Specifically, the Ombuds will disseminate information about how individuals can access Title X providers, abortion funds, and other clinics. They will also provide the public with evidence-based and medically accurate information related to medication abortions conducted outside formal medical settings. The other part of the job would be collecting and addressing reproductive and sexual health misinformation that is being disseminated to the public and working with the Federal Trade Commission to see if there are consumer protection issues involved.
This role sounds designed to take down Crisis Pregnancy Centers—the fake clinics that have been spreading lies about abortion for years while pretending to actually provide health care. It could also take down abstinence-only-until-marriage programs, now called sexual risk avoidance programs, which have been spreading lies about sex for years while pretending to be education. Whether it can take down the new Wild West of misinformation—Twitter under Elon Musk—is anyone’s guess.
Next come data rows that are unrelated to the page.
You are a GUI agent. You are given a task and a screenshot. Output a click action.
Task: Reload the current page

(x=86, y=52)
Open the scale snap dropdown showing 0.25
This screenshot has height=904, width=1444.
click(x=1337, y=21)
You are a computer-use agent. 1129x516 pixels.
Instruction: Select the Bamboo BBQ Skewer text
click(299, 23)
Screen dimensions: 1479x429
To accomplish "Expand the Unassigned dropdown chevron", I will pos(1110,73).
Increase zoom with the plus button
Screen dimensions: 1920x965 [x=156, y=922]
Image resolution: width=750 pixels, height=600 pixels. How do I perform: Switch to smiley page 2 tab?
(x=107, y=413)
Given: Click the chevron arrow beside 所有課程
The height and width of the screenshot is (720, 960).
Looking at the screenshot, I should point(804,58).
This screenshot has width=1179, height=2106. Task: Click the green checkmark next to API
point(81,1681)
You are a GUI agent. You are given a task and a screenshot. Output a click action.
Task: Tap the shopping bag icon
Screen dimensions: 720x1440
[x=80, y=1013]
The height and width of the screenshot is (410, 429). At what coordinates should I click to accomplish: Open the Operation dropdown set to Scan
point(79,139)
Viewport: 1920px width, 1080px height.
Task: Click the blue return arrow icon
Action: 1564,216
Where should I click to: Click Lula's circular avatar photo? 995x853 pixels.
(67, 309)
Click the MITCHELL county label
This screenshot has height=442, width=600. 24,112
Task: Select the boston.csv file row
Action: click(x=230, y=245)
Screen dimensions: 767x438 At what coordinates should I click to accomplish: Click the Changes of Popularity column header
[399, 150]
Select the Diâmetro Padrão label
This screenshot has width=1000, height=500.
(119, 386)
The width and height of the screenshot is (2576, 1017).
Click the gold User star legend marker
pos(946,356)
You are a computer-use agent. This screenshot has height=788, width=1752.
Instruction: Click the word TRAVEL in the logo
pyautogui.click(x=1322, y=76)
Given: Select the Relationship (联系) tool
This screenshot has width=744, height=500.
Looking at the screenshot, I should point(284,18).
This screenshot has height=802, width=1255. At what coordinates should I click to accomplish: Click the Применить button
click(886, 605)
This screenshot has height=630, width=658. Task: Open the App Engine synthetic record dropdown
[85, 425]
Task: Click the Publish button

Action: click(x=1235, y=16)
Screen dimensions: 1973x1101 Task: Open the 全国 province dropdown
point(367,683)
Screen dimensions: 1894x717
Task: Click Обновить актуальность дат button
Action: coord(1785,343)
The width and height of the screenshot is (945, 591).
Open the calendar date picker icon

Is this my dream job? Will they let me say f*ck? Maybe just on Wednesdays?
November 8th, Election Day, was my birthday! Election day is always pretty darn close to 11/8, but the last time it was that exact date was in 2016...and I sorta never really recovered from that one. So, after putting off until 11/10 really reading/watching the news, I am glad I could once again breathe. And, Mari, I definitely think you should consider the role of Ombudsperson for Reproductive and Sexual Health!! Joan G.